Oliver Darcy, CNN’s senior media reporter, wrote a very critical piece overnight on CNN’s decision to host the town hall. “It’s hard to see how America was served by the spectacle of lies that aired on CNN Wednesday evening,” he wrote. “CNN and new network boss Chris Licht are facing a fury of criticism—both internally and externally over the event.”
What was already a bad idea was made worse by CNN’s tolerance, and therefore affirmation, of a man just found liable for sexual abuse. One could imagine a parallel universe where CNN ideally never hosted Trump at all or at least canceled the event, issuing a strong declaration that the American people are better served with journalism that doesn’t offer open prime time to sexual abusers—far less coup inciters.
Instead, the network dug its heels in, leaving Collins to endlessly parry with Trump’s lies and the rest of America to become even further immersed into the same consent-manufacturing operation that helped lead to Trump’s rise in the first place.

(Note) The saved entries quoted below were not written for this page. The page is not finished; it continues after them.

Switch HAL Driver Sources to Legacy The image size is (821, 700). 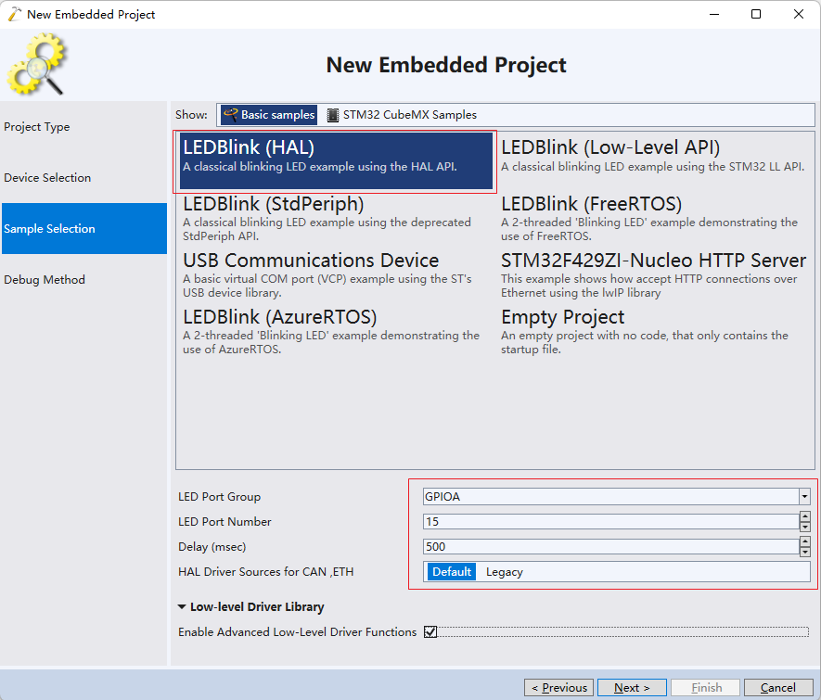(505, 572)
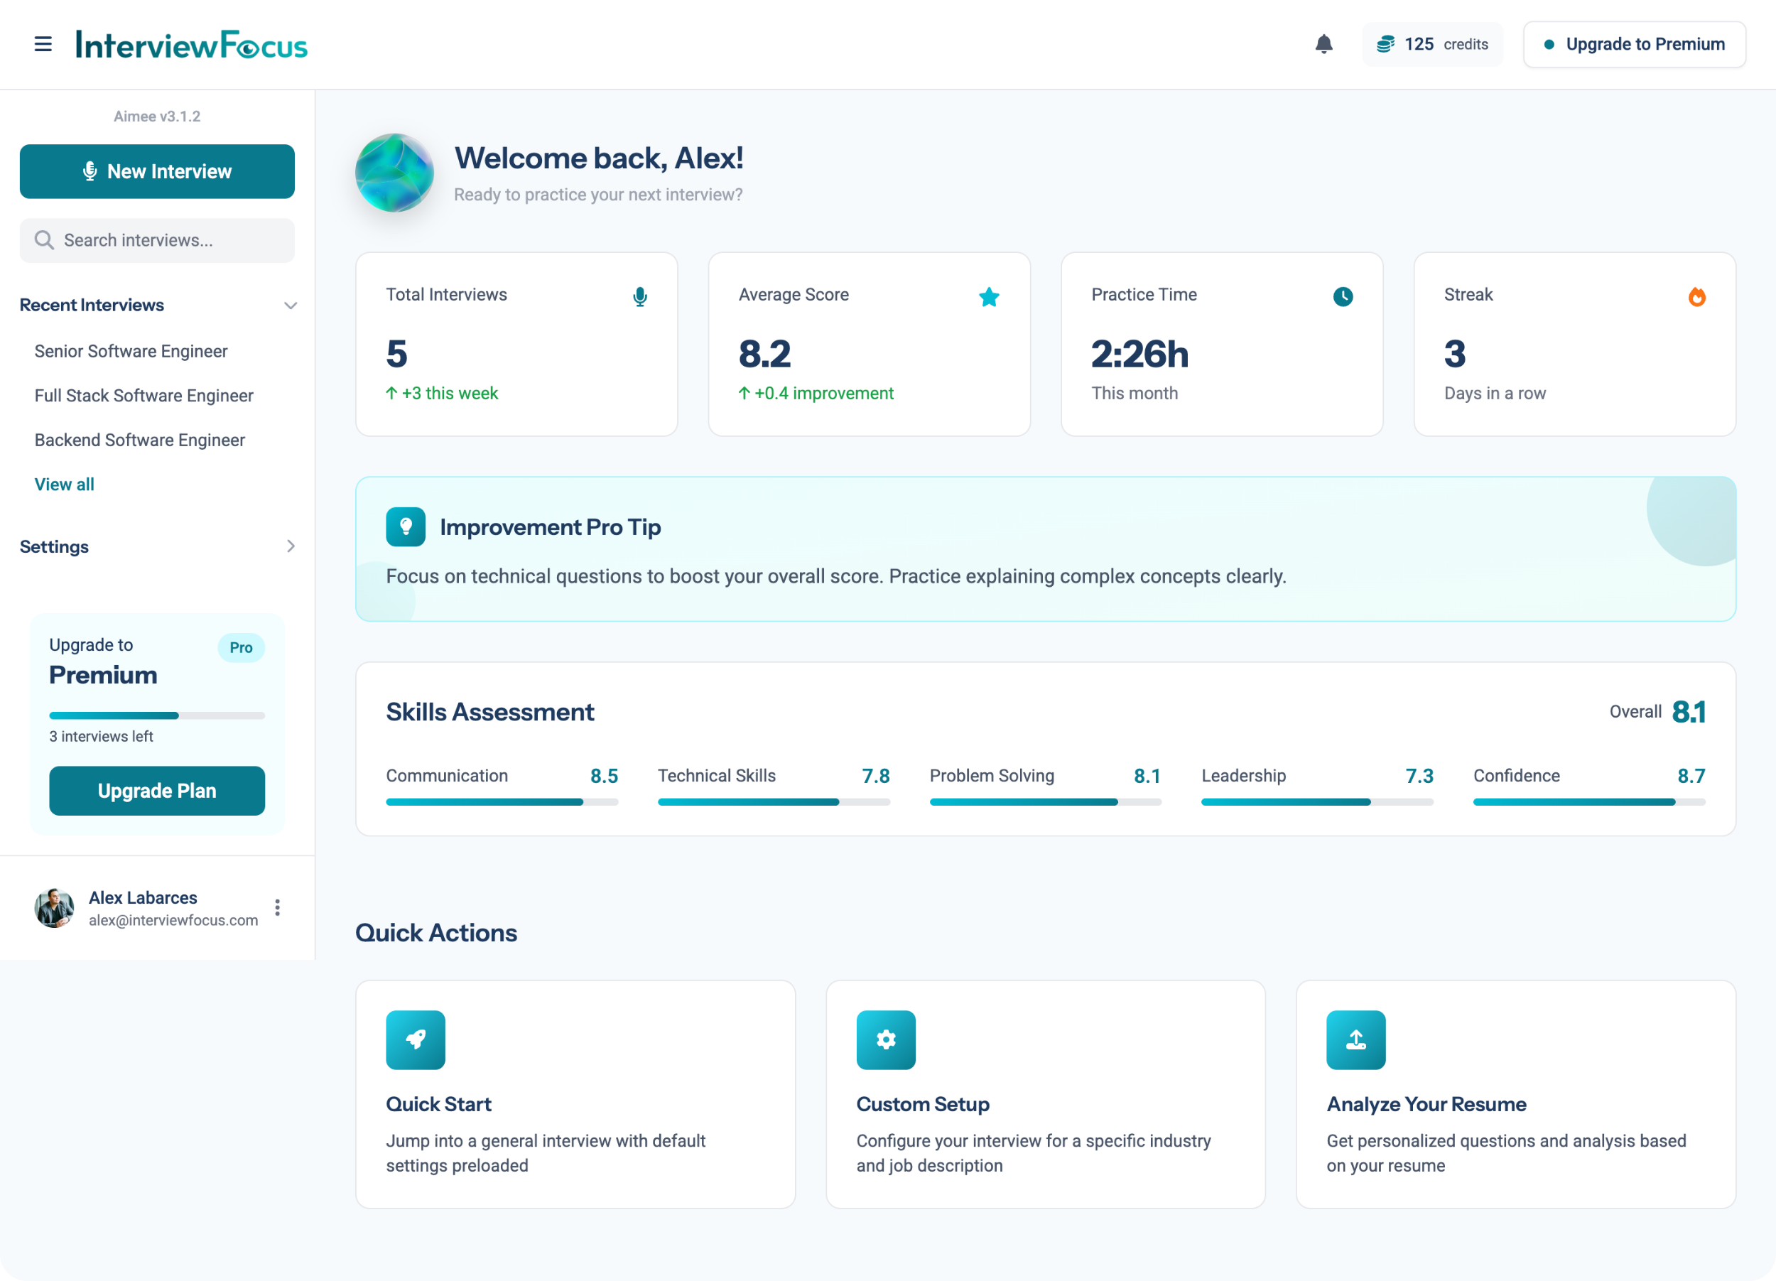Click the Upgrade Plan button
1776x1281 pixels.
point(157,791)
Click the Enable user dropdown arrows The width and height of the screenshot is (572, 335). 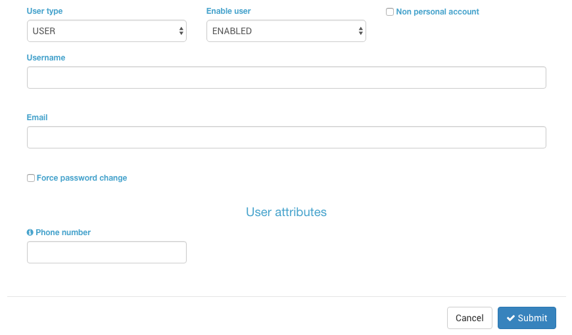click(360, 31)
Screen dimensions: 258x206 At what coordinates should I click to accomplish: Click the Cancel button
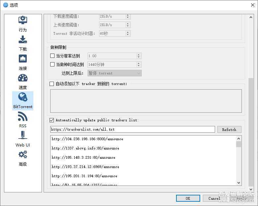click(214, 198)
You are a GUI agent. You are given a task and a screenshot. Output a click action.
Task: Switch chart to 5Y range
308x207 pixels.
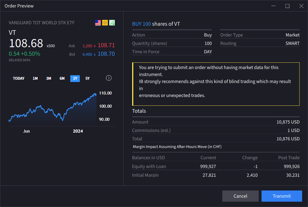88,79
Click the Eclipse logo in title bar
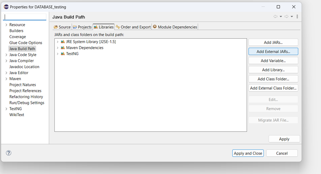Image resolution: width=321 pixels, height=174 pixels. 6,7

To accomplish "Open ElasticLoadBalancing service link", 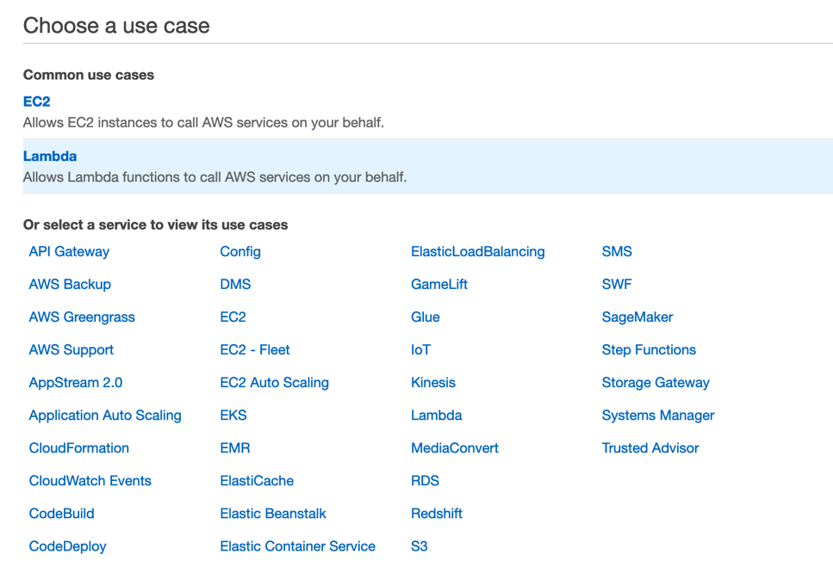I will (478, 251).
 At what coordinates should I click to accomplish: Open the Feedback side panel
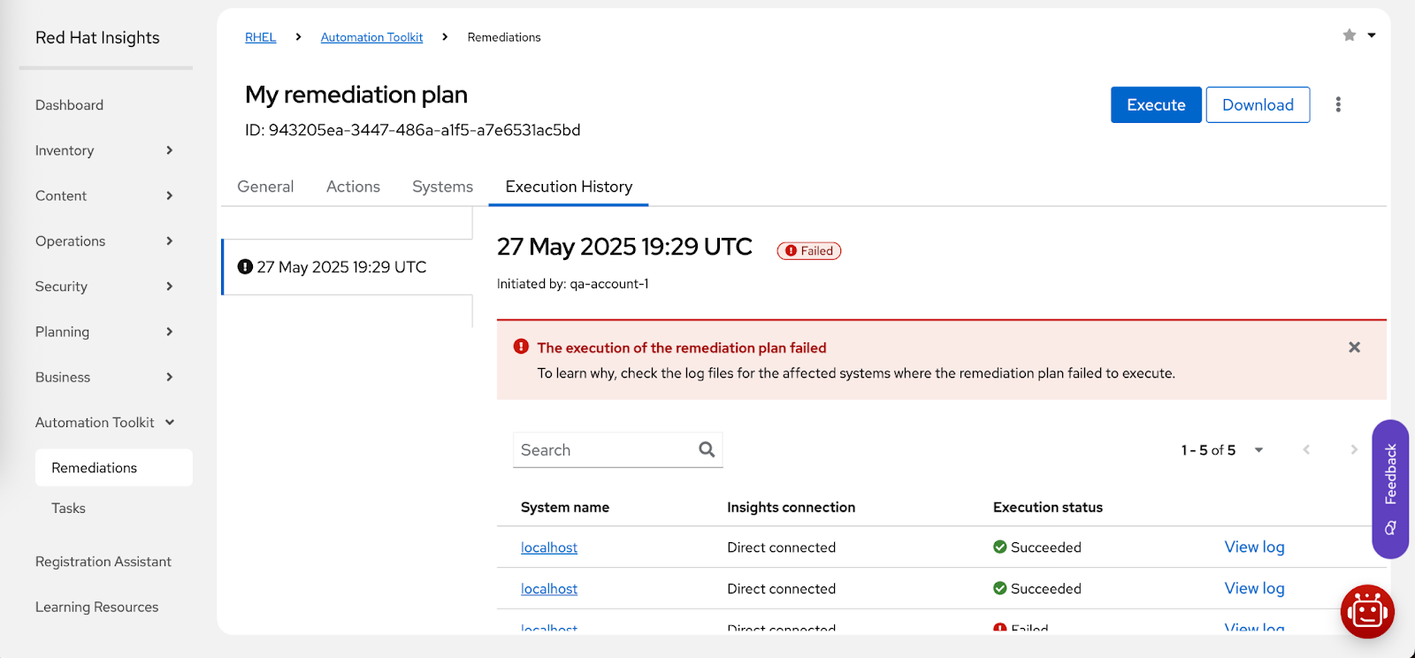coord(1389,488)
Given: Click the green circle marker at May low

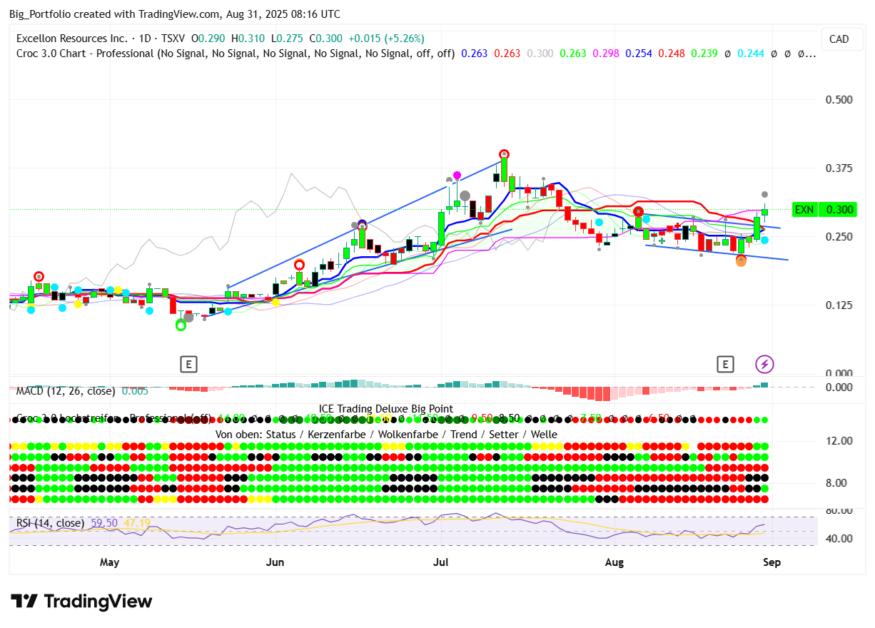Looking at the screenshot, I should point(181,325).
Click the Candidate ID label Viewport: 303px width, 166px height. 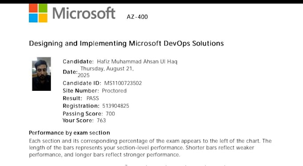(82, 83)
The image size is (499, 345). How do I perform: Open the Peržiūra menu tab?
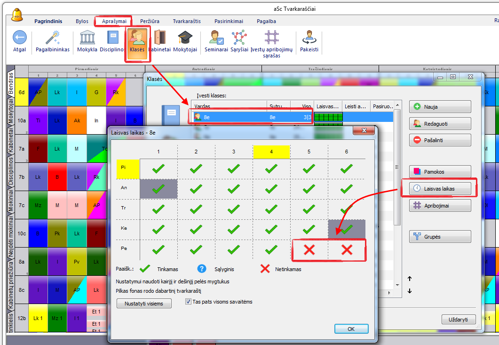(x=150, y=21)
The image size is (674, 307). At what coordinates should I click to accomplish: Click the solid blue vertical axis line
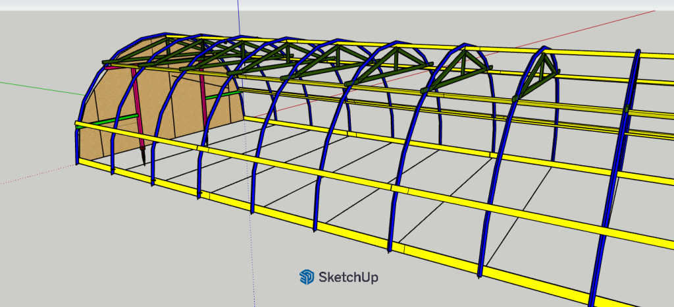point(238,16)
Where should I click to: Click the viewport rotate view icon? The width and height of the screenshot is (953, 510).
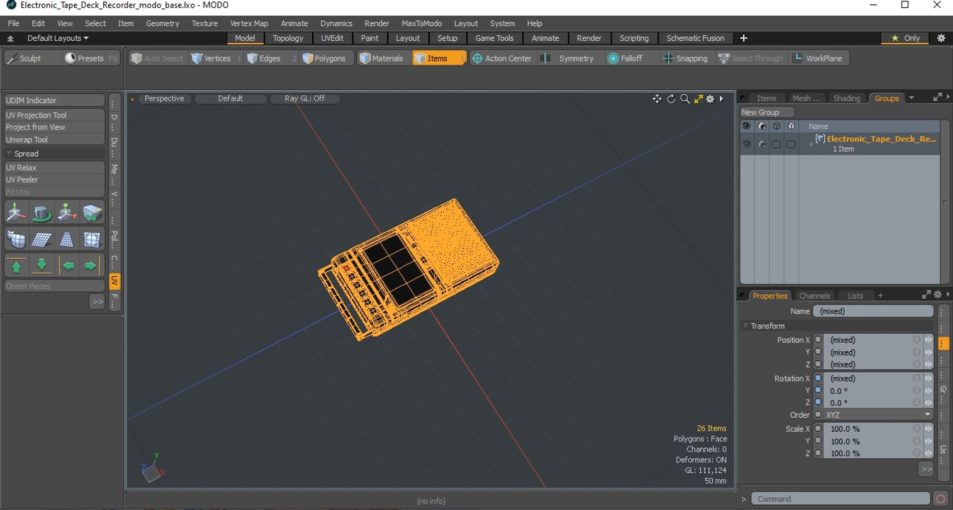(671, 99)
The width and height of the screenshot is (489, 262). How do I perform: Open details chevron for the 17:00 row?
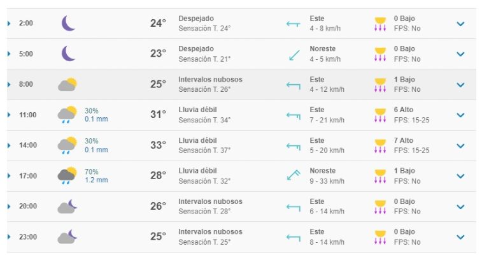460,176
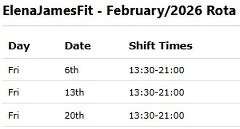Select the 6th date cell

coord(72,70)
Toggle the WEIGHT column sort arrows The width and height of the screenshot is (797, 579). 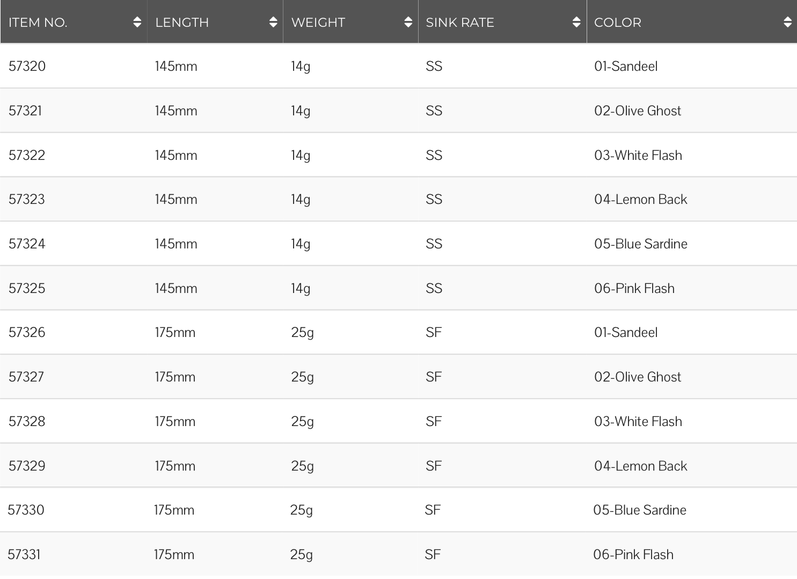click(x=408, y=22)
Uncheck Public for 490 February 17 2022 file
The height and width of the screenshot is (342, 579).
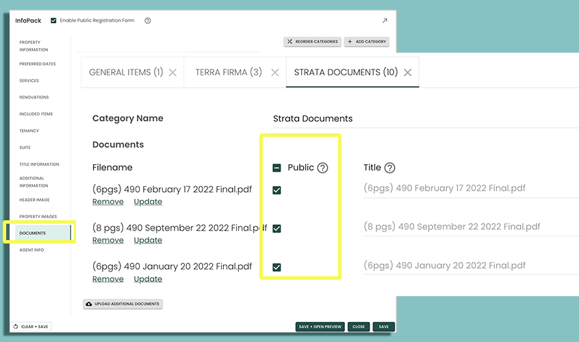[x=277, y=190]
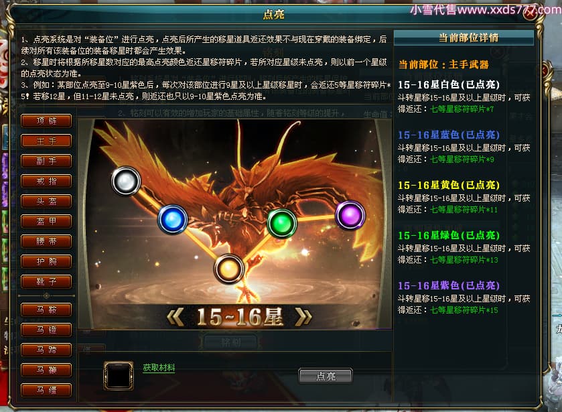
Task: Click the white star orb
Action: click(126, 181)
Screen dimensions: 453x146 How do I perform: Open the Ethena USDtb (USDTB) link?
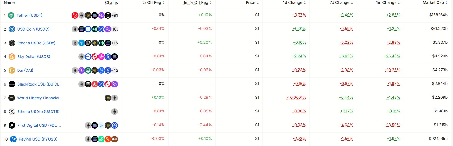coord(38,112)
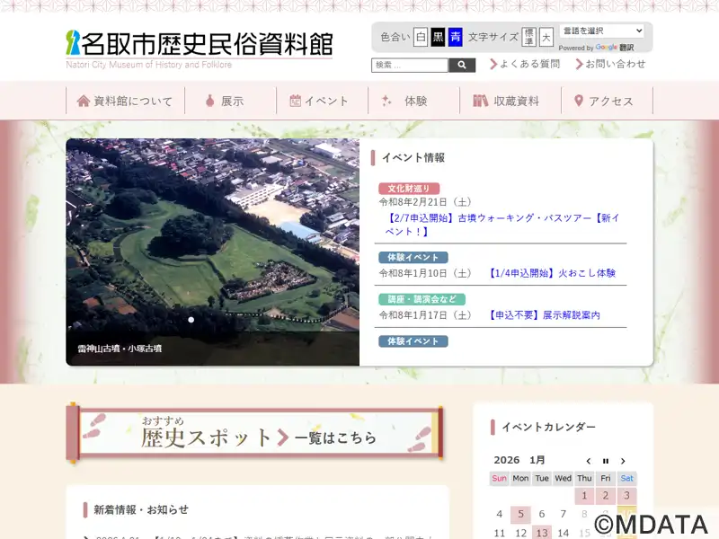This screenshot has height=539, width=719.
Task: Select the blue (青) color scheme swatch
Action: [x=455, y=37]
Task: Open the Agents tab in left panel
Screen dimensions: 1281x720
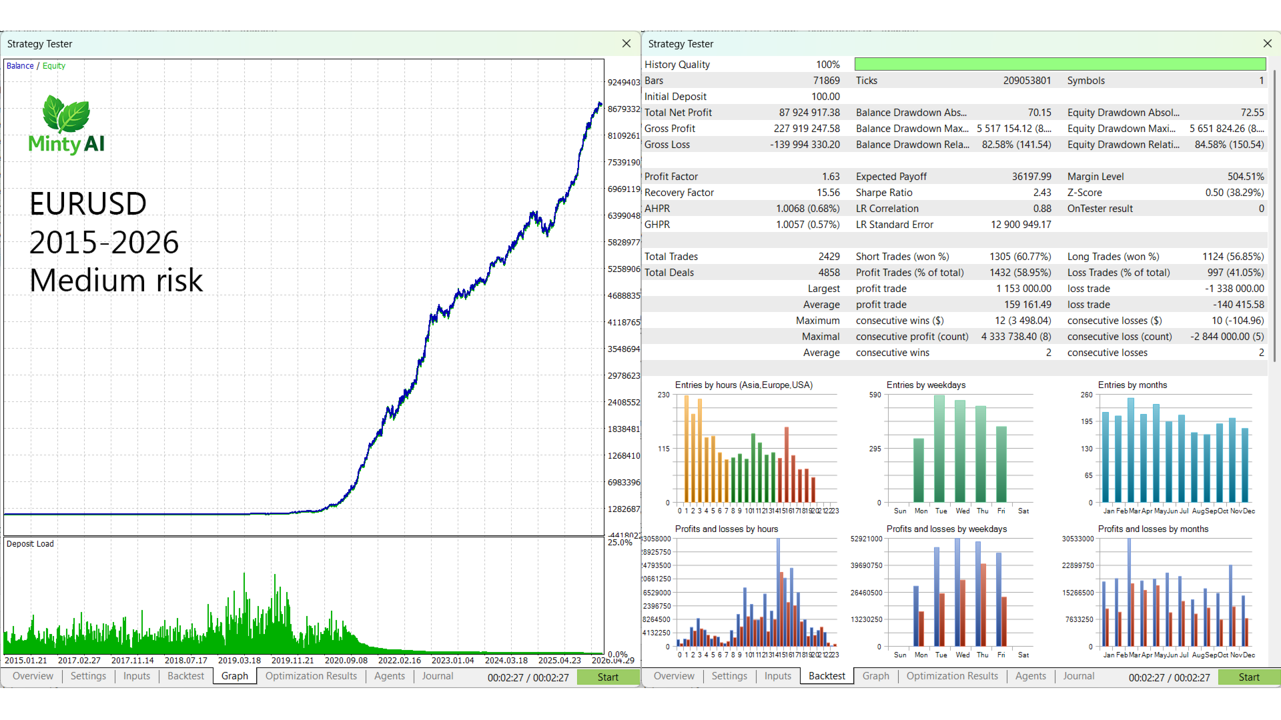Action: pyautogui.click(x=390, y=676)
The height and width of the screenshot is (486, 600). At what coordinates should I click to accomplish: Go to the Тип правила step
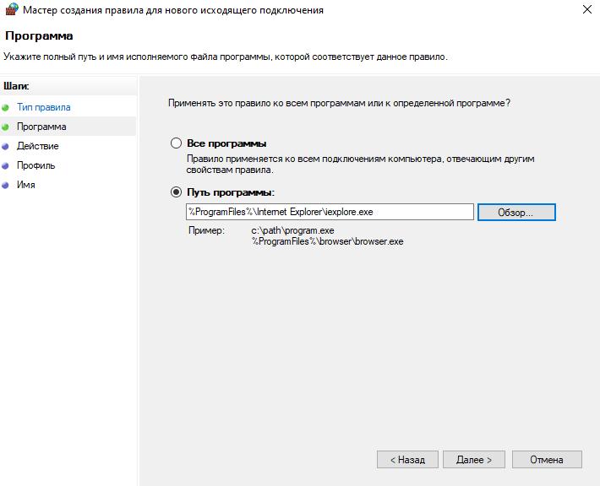(x=43, y=108)
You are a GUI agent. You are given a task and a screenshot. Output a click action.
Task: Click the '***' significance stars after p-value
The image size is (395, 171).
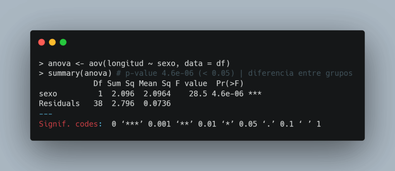coord(255,94)
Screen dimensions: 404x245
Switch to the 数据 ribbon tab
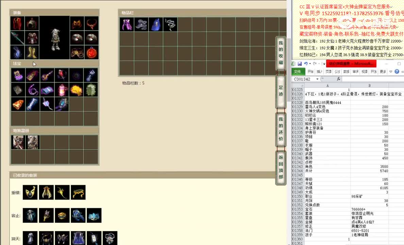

And while many within the walls of CNN appear incensed by what their employer has done, it matters not, unless they make it matter. For their own dignity, and for the dignity of what journalism should aspire toward, these staffers could leave, or strike, or even sabotage the network; make leadership actually feel something other than a stream of reaction articles that only fuel their egotistical presumptions that “if we’re making people mad, we’re doing something right.” Till then, these executives will only further entrench themselves in somehow believing this garbage is good for America. And by then, the opening for the actually good journalists at CNN to make change will be even narrower. The clock is ticking.